# Dataset excerpts
►

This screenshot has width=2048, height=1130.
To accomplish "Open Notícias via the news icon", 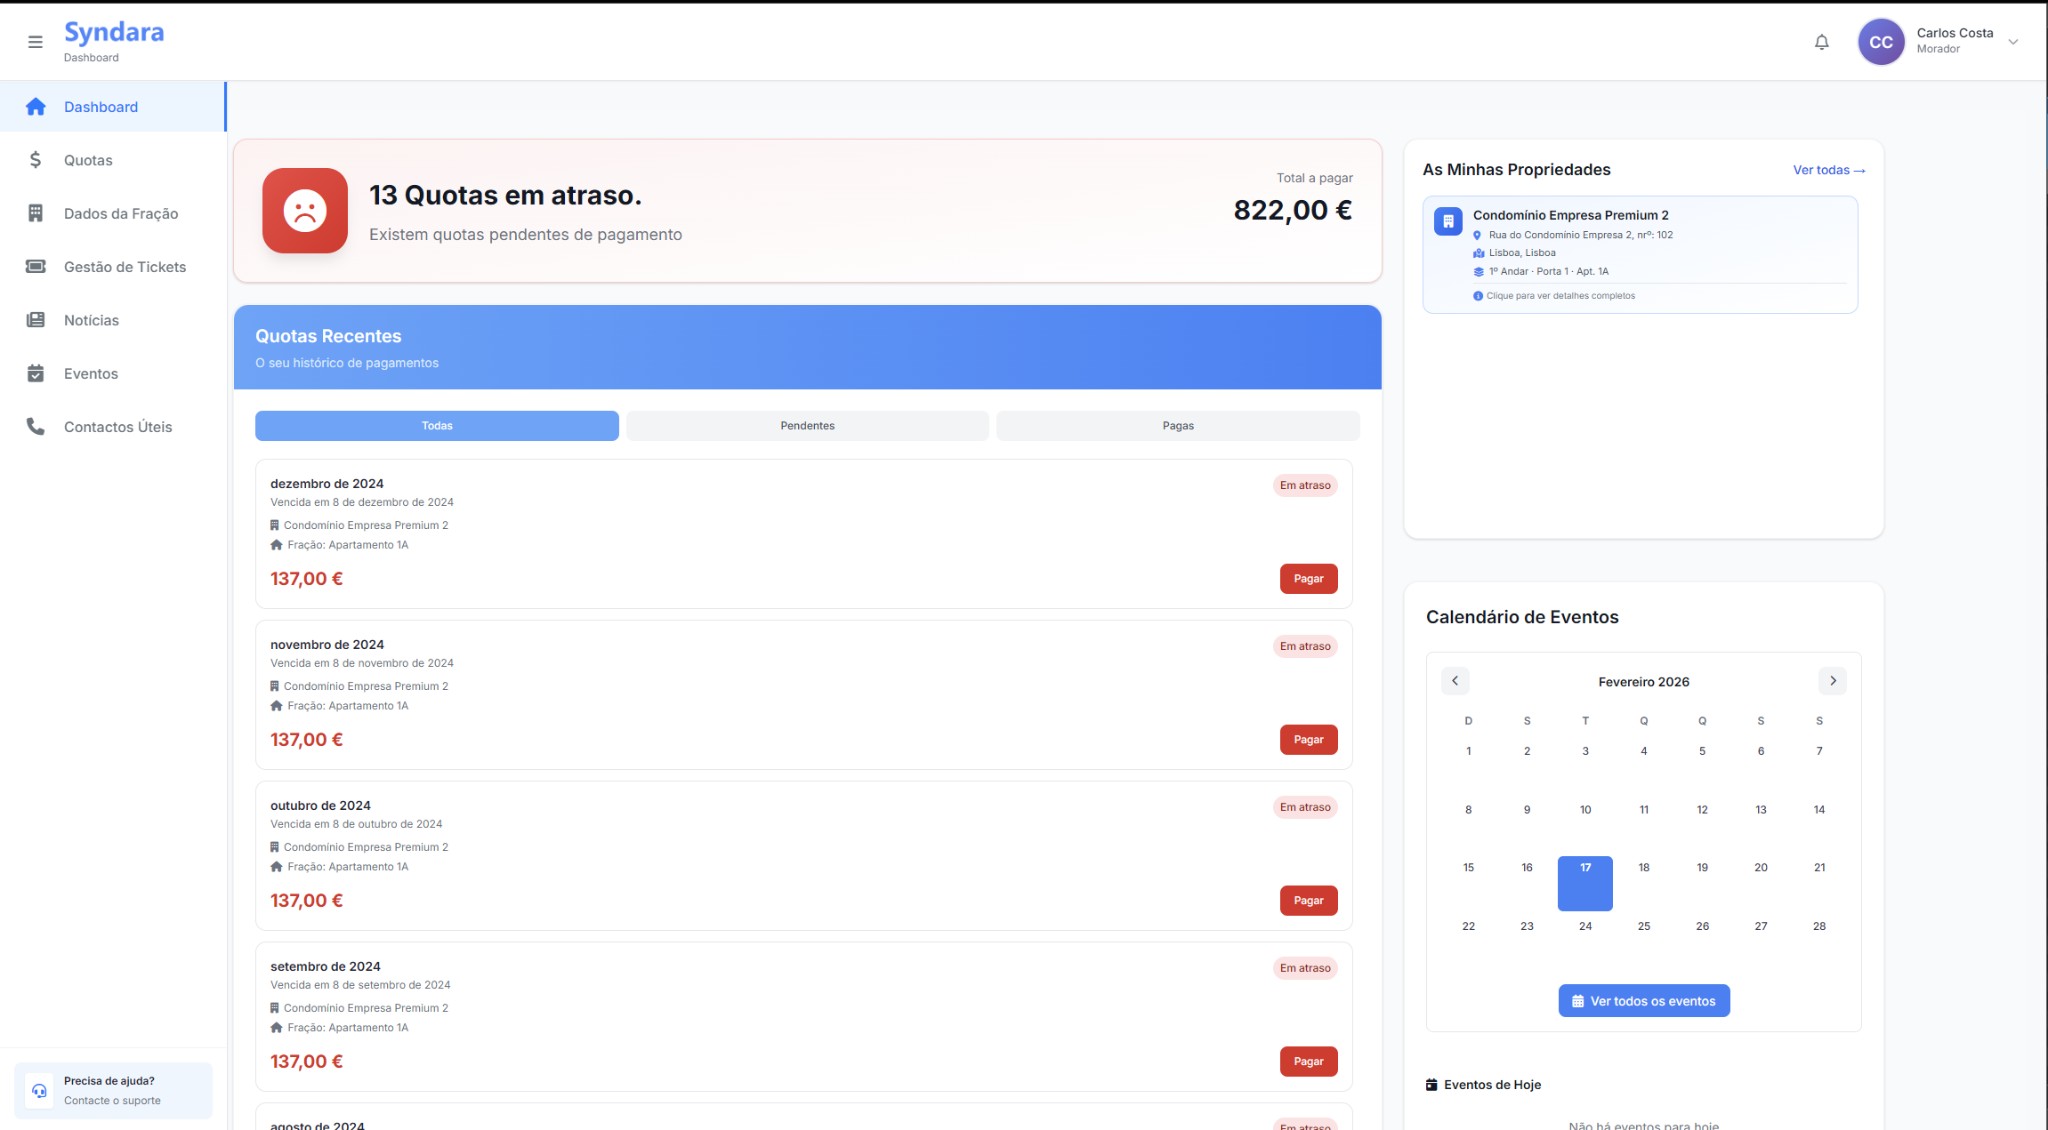I will tap(36, 319).
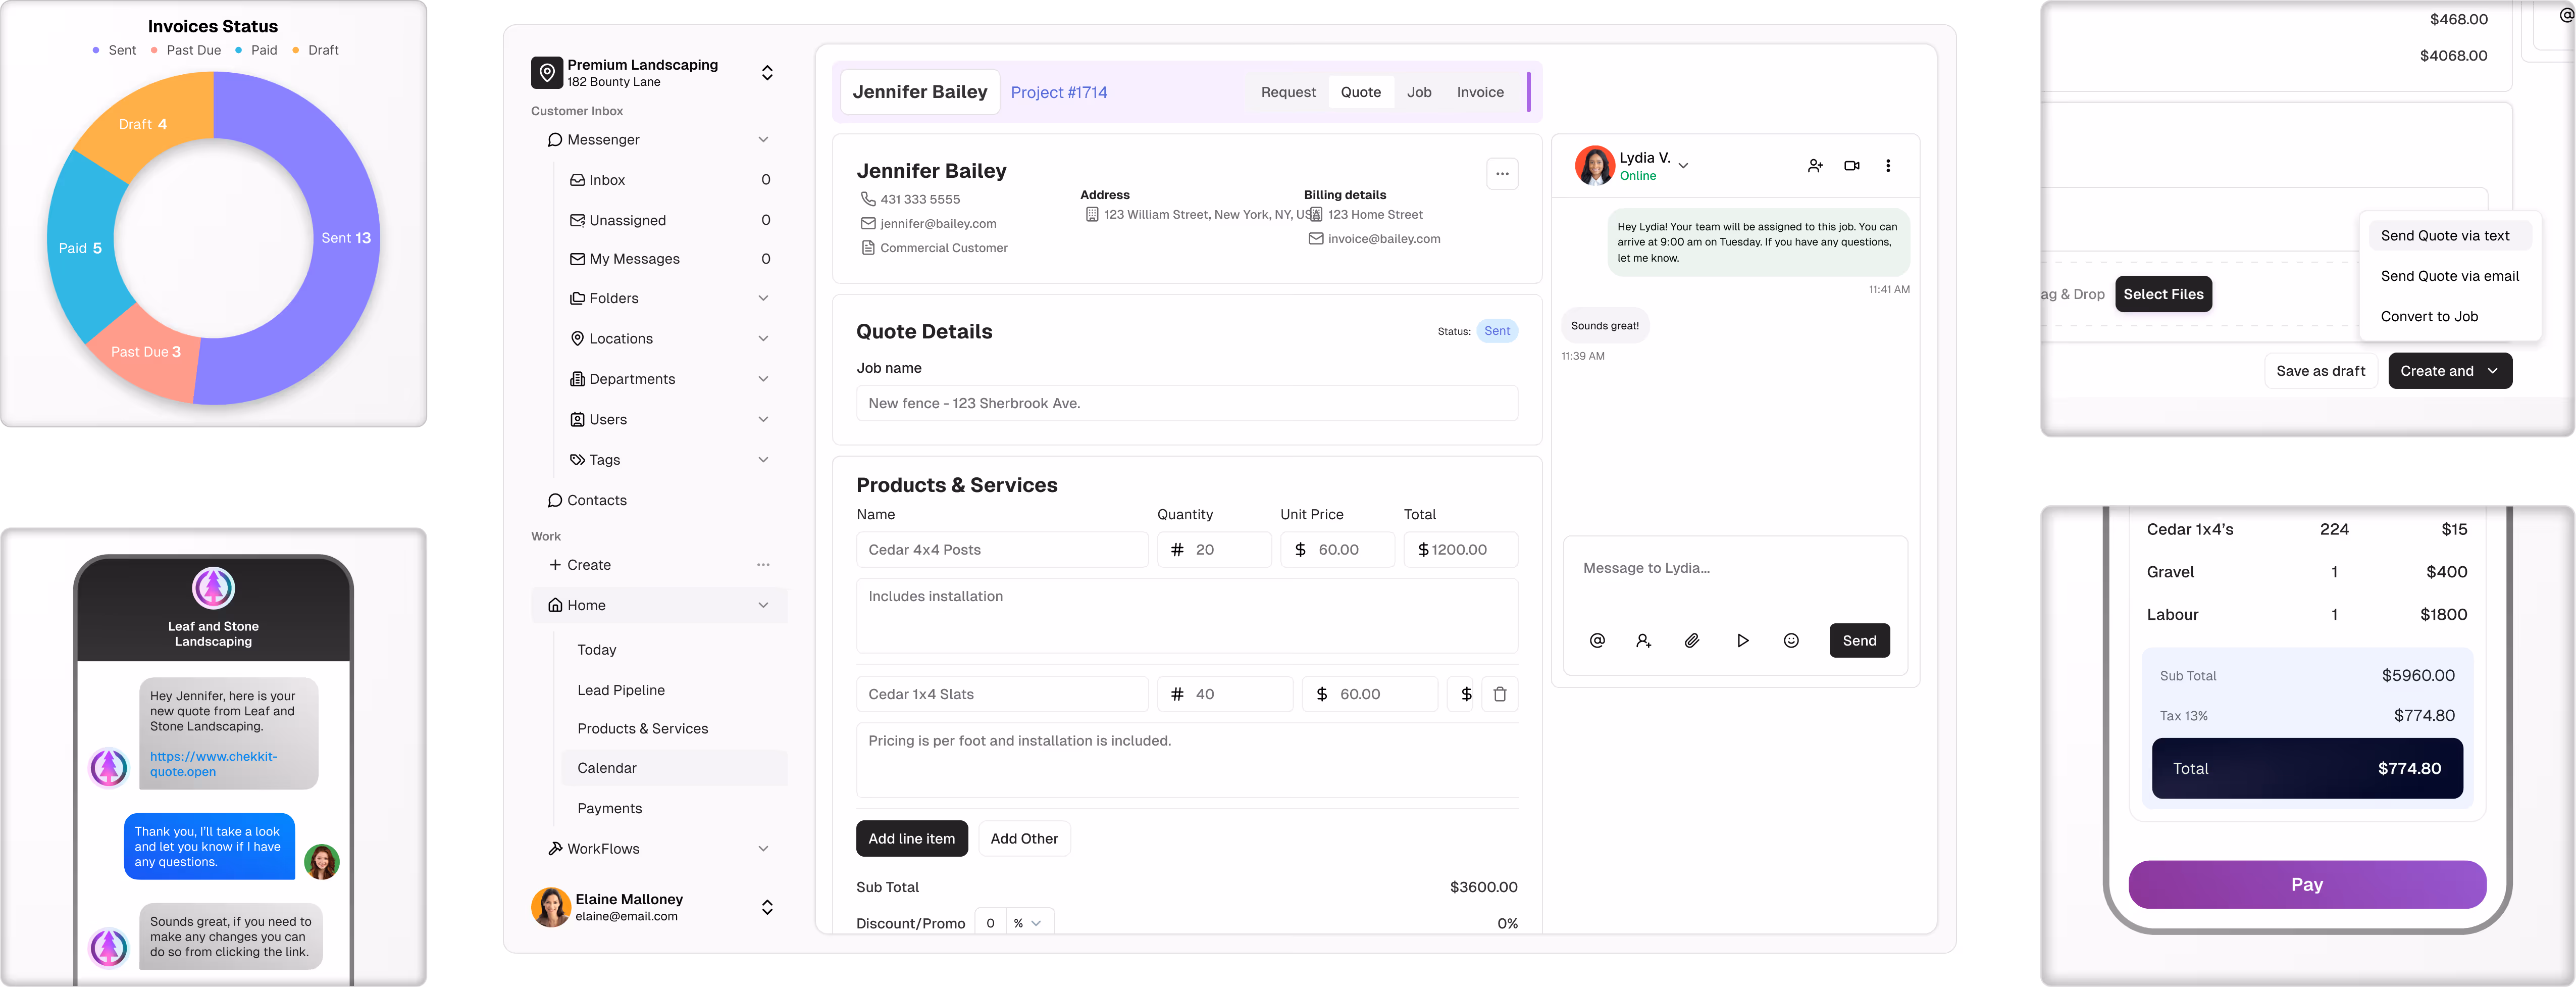
Task: Attach a file using the paperclip icon
Action: [1692, 640]
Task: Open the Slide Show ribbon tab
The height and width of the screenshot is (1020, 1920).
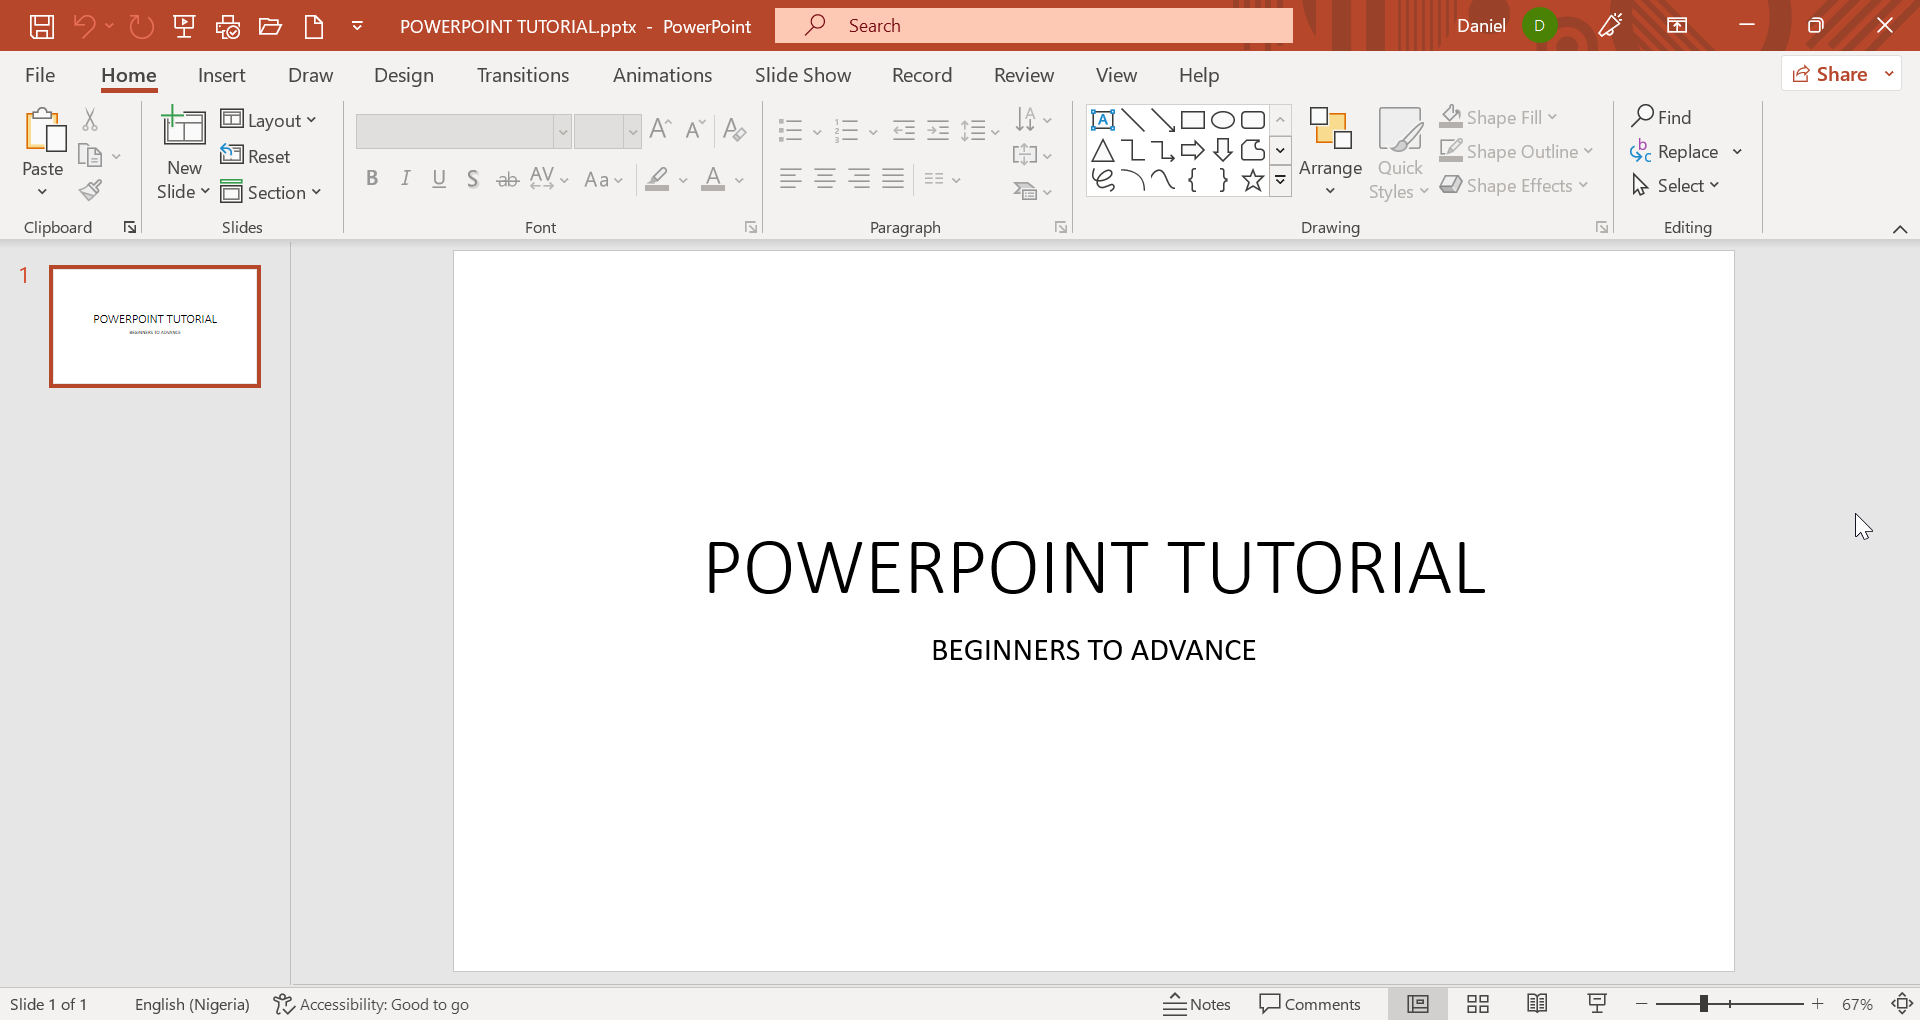Action: 802,75
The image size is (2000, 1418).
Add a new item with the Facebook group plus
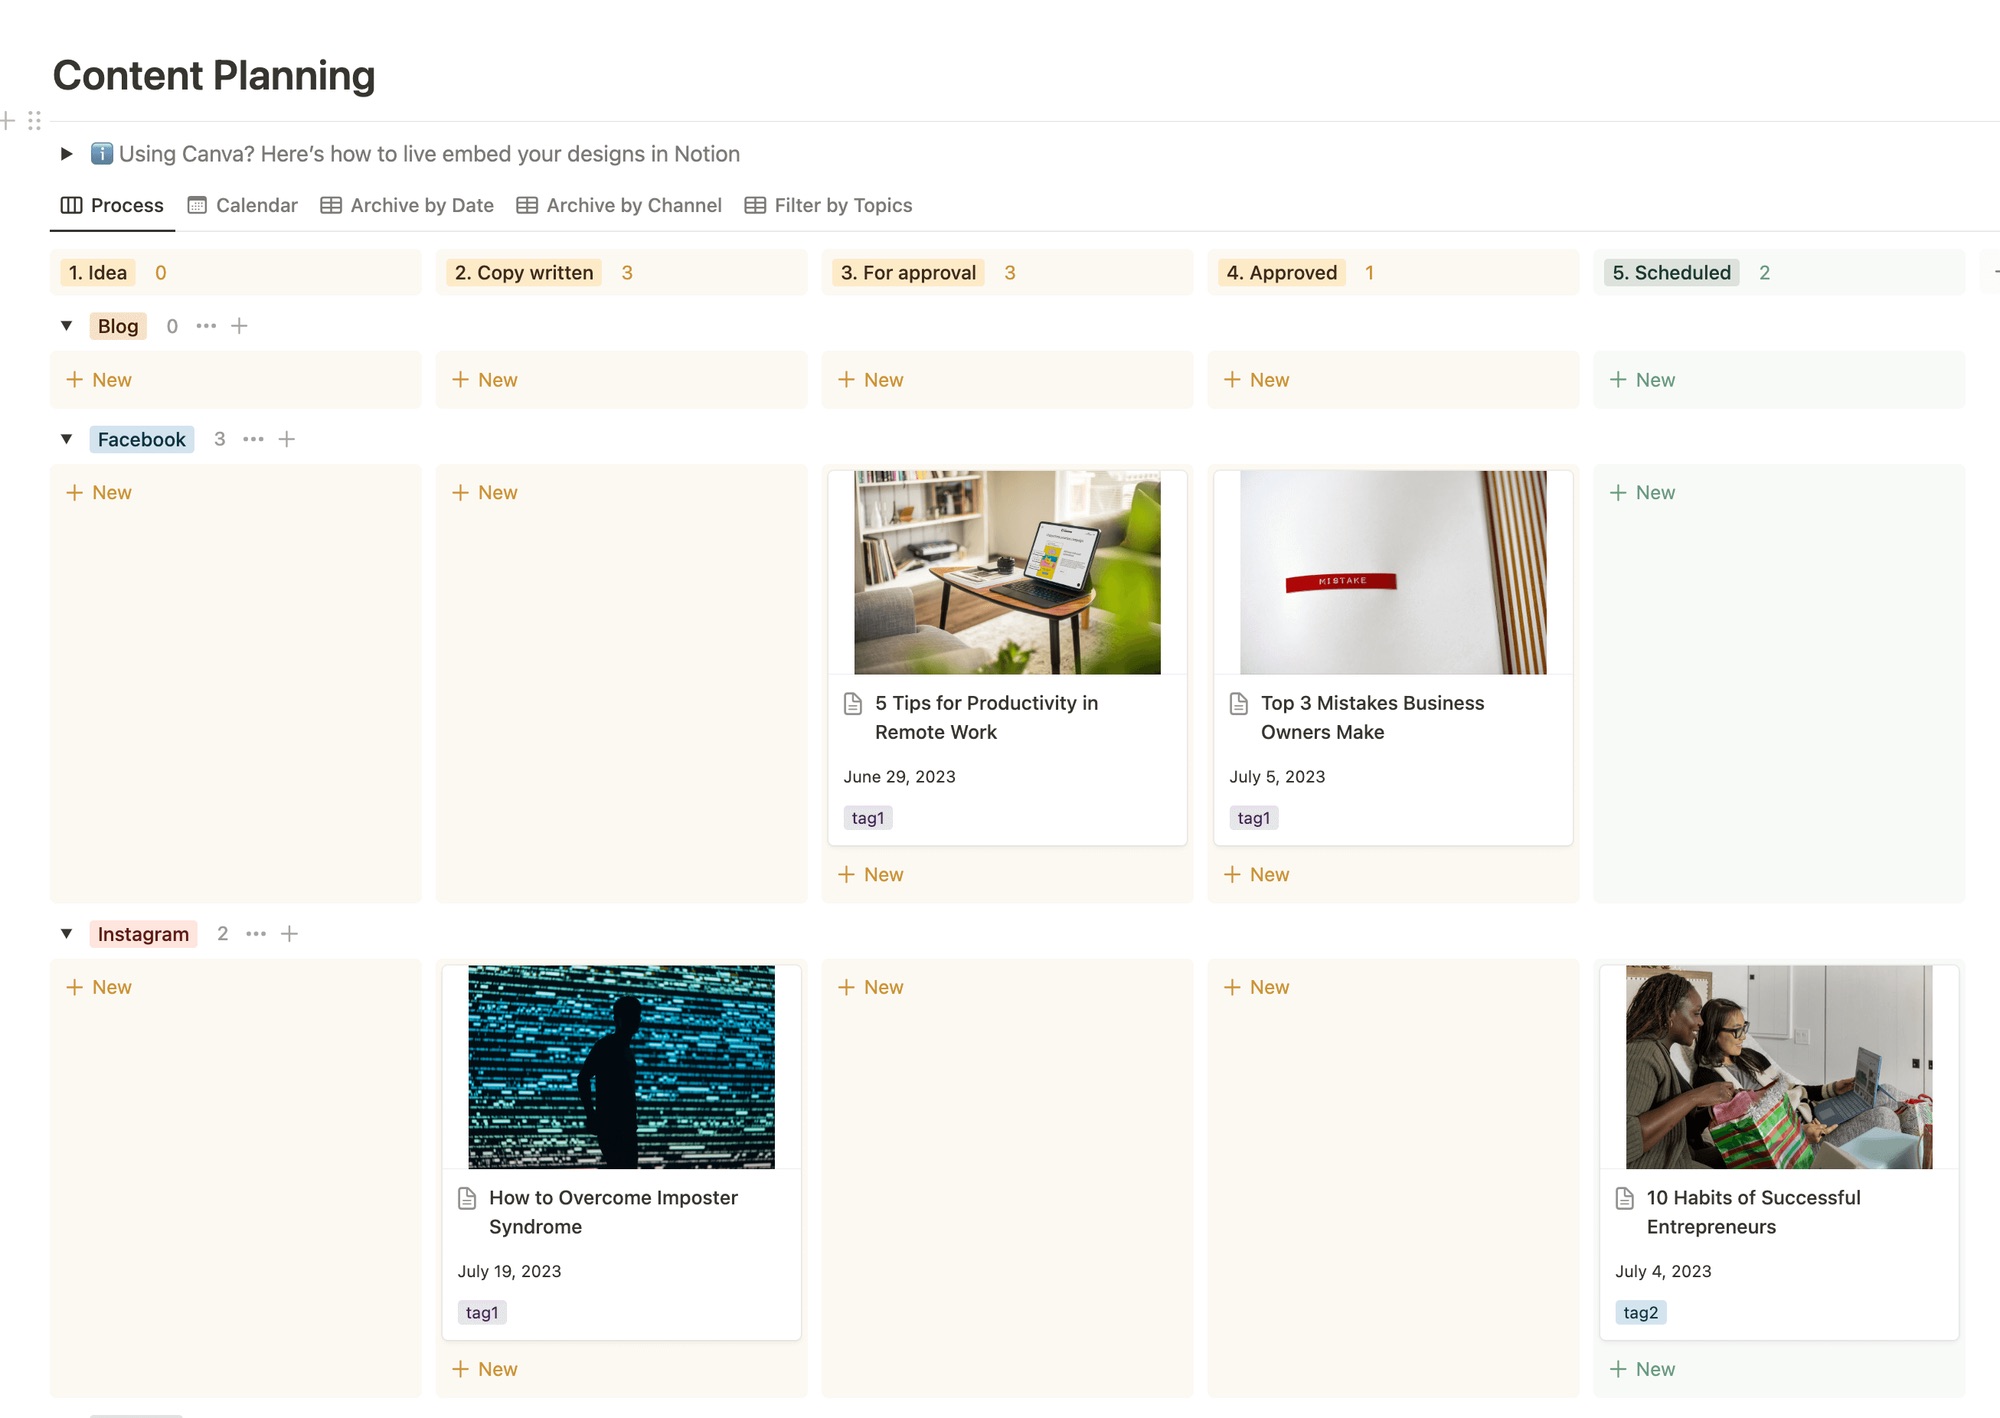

◄

Restate the data exactly, though only from the line that contains "Task: Open the Slide Show ribbon tab" through its last line, both ends included and with the pictures left out.

Task: Open the Slide Show ribbon tab
The height and width of the screenshot is (1020, 1920).
Action: 802,75
The image size is (2000, 1418).
Add a new item with the Facebook group plus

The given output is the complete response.